翌朝はドイツ人選手ら10名程と一緒にフロリダ州オーランドへ到着。集合場所のホテルには昨年度と同様6チームのプレーヤー全員がウジャウジャと集まっていました。プロチームの仕組みは、毎年解散してまた翌年に集まり新チームでスタートする、と言った方がわかりやすいと思います。入団が古いと「兄さん」や「センパイ」となる日本と違い、よほどのフランチャイズプレーヤーでなければ皆同格になります。ご存知の通り年齢での上下関係もありません。

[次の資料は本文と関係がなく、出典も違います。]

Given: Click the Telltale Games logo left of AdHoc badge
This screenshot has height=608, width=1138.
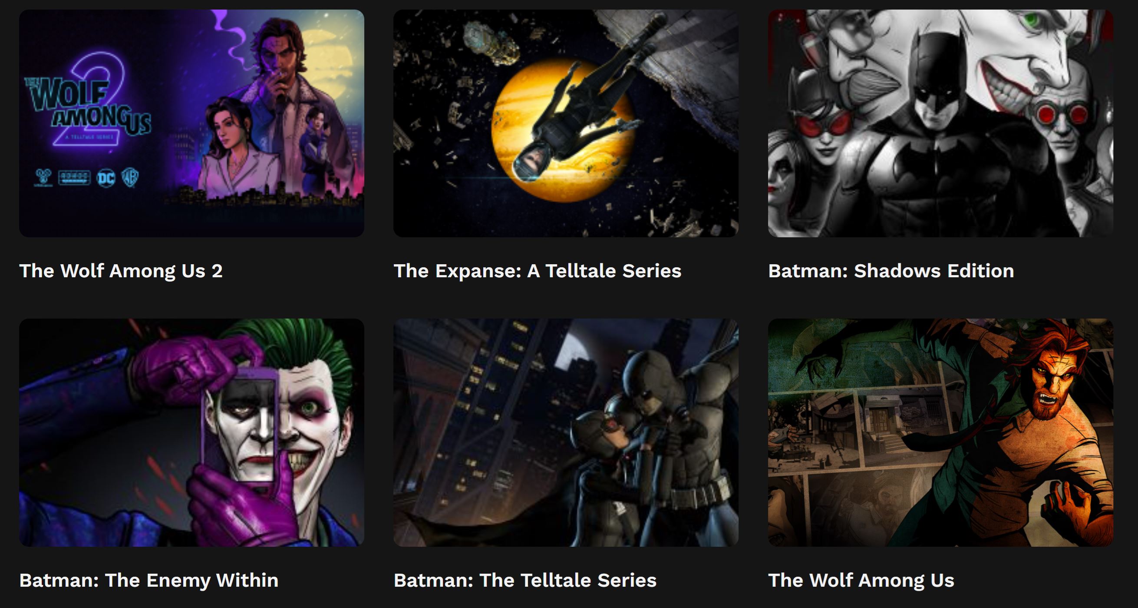Looking at the screenshot, I should (x=43, y=178).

「ラインファイヤー1999」という昨年とは違うチームが結成されるというわけです。例によってメディカルチェックが始まっています。半裸の超マッチョマンらが約500人ウロウロする光景を見るのも1年ぶり。しかし昨年のように「こんな奴らと戦えるはずが無い!」と弱気になる事もなく、こいつらの筋肉は見せかけだけ。強さは同じ。何なら根性は俺の方が上じゃ!くらいの意気込みで裸の団体に貧弱な体で突入しました。

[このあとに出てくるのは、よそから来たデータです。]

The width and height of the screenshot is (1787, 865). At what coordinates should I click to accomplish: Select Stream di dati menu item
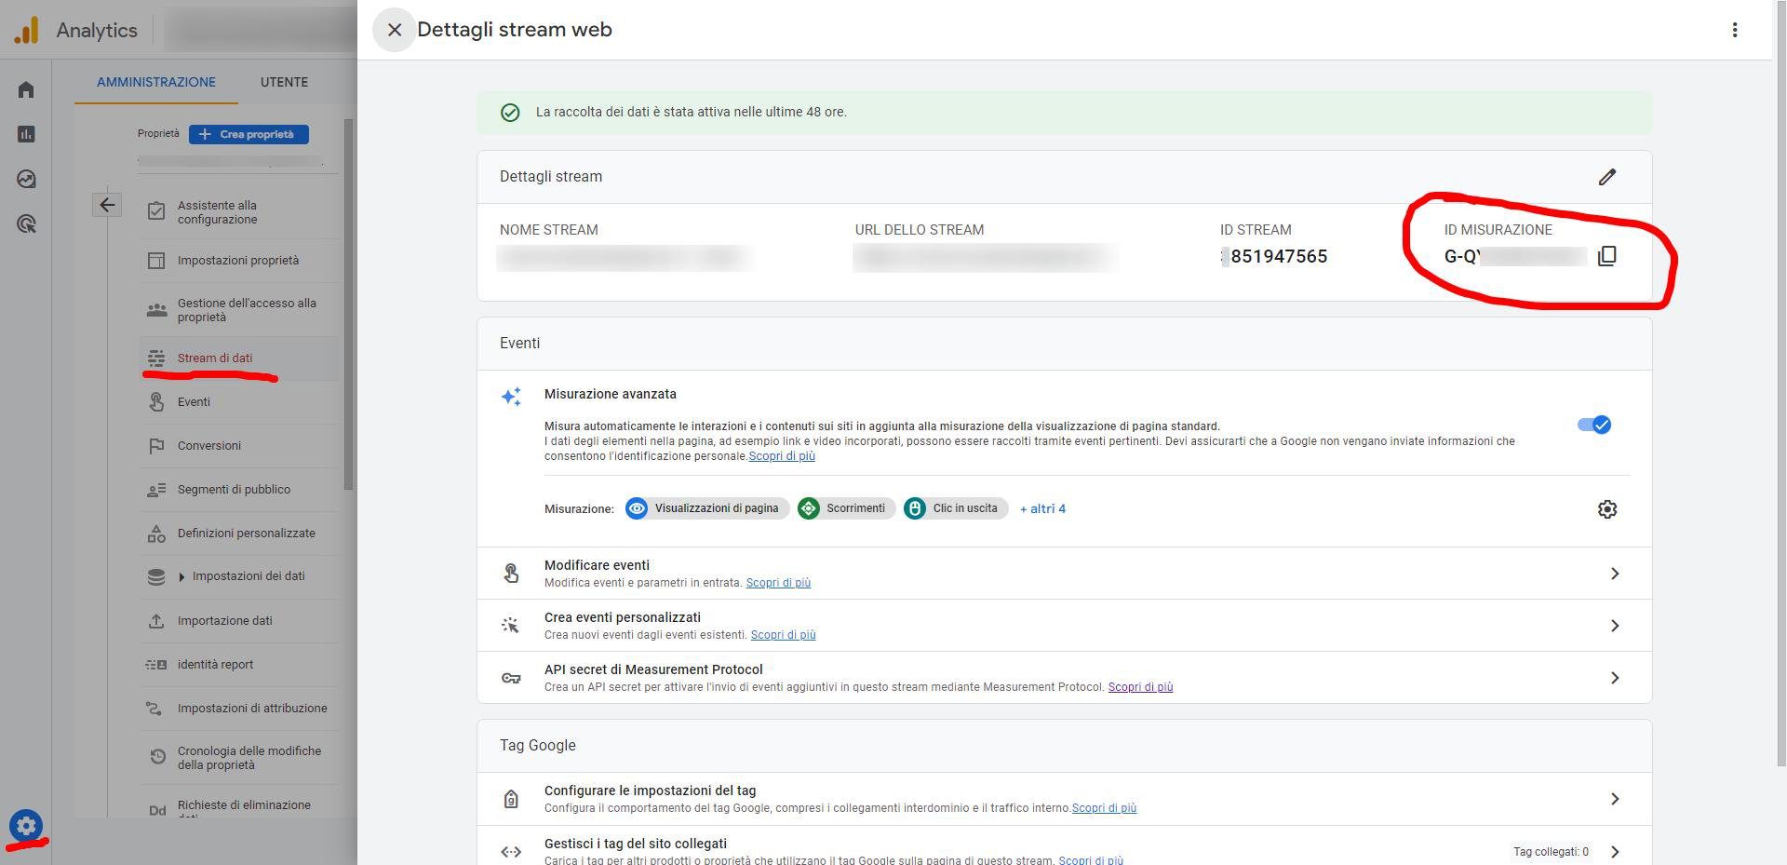215,358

昨年は気まずくて恥ずかしくて困惑まくりだった「白衣のオッさんにティムポをジーーッと見られながらの尿検査」も緊張せずサクッと完了。雑誌1冊分くらいの契約書全てのページに目を通しサインする作業も今年はイチイチ英文を読まずにサササと済ませ、貴重な休憩時間を有意義に過ごすため直ぐに部屋へ。

昨年のルームメートは風呂に入らないドイツ人のオーレくんでしたが、今年は普通のアメリカ人。日本からきたRBのタモンだよ。今年で2年目よろしくね!なんて挨拶してミーティングに向かいました。

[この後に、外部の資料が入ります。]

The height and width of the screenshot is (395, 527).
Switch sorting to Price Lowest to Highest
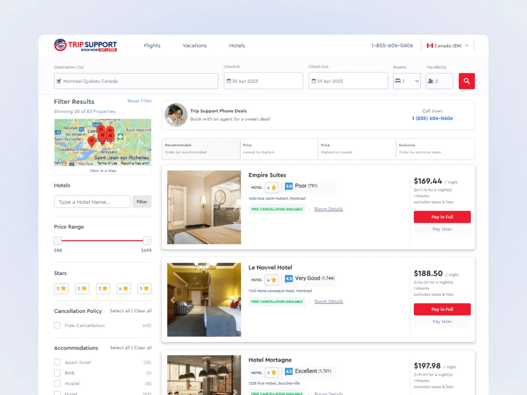pyautogui.click(x=279, y=149)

プレーヤー80名強、監督、コーチ6人、スタッフ4人、トレーナー3人のおおよそ100名で構成され、プレーヤーはここからカットされるのでヨーロッパに行く時には確か53名に絞られます。トレードや解雇、ここからの30日で悲喜交々なドラマが生まれます。

昨年のチームに居た顔なじみは約10名。つまり優勝メンバーですね。おじいちゃん監督のホールコーチが「おい!おんどれら!今年も優勝目指して頑張るで!気合い入れろや!」なんて感じでチーム最初の全員集会は終了しオフェンスディフェンスに別れてミーティングです。そのあとはバスで10分ほどのグランドに行き軽く運動してホテルに戻って夕ご飯。23時までミーティングで就寝。明日からは恐怖の午前午後練が始まります。昨年同様、1回目のオフ日がいつなのかはアナウンスされませんでした。

1999年3月11日

日本を出発して3日目。最高の食事ばかり提供される幸福が僕のやる気を増幅させています。3食の全てが食べ放題。農耕民族が胃袋の隙間を埋める為に開発された「ライス」など出てきません。お腹いっぱいになるまで肉類を貪り続けられるのです。何だかよくわからない野菜の料理にも肉が入っています。もちろんピザやバーガー、ホットドッグなんかも出てきますので、僕にとっては完全なる楽園です。しかも大好きなフットボールで給料がもらえるのです。この時点で東洋人が到達できる最高峰で、ランニングバックしていればお金が貰えるなんて、こんな幸運はありません。僕のような人間性でも感謝の気持ちが心の底から湧いてきました。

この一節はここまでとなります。